Performance-wise, we can note the following: when we migrate contracts, we write directly into the respective event logs. This means that on the source domain, we insert transfer-out, while we write a transfer-in and the contract into the target domain. Writing this information is substantially faster than any kind of transaction processing (several thousand migrations per second on a single cpu / 16 core test server). However, with very large datasets, the process can still take quite some time. Therefore, we advise to measure the time the migration takes during the upgrade test in order to understand the necessary downtime required for the migration.

Furthermore, upon reconnect, the participant needs to recompute the new set of commitments. This can take a while for large numbers of contracts.

Soft Domain Connection Upgrade

Note

The soft domain connection upgrade is currently only supported as an alpha feature.

The hard domain connection upgrade requires coordination among all participants in a network. The soft domain connection upgrade is operationally much simpler, and can be leveraged using multi-domain support (which exists as a pre-alpha feature only for now). By turning off non-unique contract keys, participants can connect to multiple domains and transfer contracts between domains. This allows us to avoid using the repair.migrate_domain step.

Assuming the same setup as before, where the participant is connected to the old domain, we can just connect it to the new domain

@ participant.domains.connect_local(newdomain)

Give the new connection precedence over the old connection by changing the priority flag of the new domain connection:

@ participant.domains.modify("newdomain", _.copy(priority=10))

You can check the priority settings of the domains using

@ participant.domains.list_registered().map { case (c,_) => (c.domain, c.priority) }
res3: Seq[(com.digitalasset.canton.DomainAlias, Int)] = Vector((Domain 'newdomain', 10), (Domain 'olddomain', 0))

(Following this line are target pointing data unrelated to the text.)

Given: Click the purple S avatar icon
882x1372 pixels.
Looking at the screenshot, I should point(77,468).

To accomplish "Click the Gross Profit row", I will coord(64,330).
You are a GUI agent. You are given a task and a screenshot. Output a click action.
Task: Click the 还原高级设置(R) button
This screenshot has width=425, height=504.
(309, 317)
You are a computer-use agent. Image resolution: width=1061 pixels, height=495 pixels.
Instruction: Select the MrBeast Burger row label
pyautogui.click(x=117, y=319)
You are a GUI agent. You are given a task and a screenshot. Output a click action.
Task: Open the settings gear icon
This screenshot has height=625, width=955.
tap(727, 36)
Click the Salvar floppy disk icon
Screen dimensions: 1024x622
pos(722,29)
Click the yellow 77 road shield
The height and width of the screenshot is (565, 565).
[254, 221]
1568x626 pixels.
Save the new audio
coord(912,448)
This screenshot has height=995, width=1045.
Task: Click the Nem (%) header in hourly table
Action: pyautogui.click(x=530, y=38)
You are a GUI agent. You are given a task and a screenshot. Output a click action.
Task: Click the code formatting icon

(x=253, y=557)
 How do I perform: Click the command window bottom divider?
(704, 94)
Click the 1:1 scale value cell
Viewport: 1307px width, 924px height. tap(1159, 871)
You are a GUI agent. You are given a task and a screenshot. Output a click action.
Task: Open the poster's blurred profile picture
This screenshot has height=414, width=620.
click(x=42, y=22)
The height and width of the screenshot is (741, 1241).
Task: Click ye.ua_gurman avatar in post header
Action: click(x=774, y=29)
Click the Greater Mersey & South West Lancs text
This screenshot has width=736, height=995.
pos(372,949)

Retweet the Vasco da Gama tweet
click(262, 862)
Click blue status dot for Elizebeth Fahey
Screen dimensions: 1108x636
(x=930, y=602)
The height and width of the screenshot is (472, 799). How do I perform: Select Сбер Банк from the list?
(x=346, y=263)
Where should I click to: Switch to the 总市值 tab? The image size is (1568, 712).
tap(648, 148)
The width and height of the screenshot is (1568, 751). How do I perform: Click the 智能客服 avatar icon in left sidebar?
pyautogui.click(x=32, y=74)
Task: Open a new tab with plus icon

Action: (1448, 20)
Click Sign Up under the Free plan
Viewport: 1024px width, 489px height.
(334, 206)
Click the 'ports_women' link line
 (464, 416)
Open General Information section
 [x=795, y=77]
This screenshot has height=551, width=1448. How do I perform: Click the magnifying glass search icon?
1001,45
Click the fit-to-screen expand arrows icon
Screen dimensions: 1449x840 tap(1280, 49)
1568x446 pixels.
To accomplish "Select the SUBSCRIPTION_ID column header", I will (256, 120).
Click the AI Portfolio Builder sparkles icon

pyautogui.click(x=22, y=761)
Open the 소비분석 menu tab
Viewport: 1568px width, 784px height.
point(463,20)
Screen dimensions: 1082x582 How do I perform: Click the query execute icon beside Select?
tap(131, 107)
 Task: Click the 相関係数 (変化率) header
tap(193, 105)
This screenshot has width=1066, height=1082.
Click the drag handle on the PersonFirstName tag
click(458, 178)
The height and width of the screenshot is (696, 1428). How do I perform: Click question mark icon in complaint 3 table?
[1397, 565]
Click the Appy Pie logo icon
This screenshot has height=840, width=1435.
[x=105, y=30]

Existing contracts will not automatically move over to the new domain. The domain router will pick the domain by minimizing the number of transfers and the priority. Therefore, most contracts will remain on the old domain without additional action. However, by using the transfer command, contracts can be moved over to the new domain one by one, such that eventually, all contracts are associated with the new domain, allowing the old domain to be decommissioned and turned off.

The soft upgrade path provides a smooth user experience that does not require a hard migration of the domain connection synchronised across all participants. Instead, participants upgrade individually, whenever they are ready, allowing them to reverse the process if needed.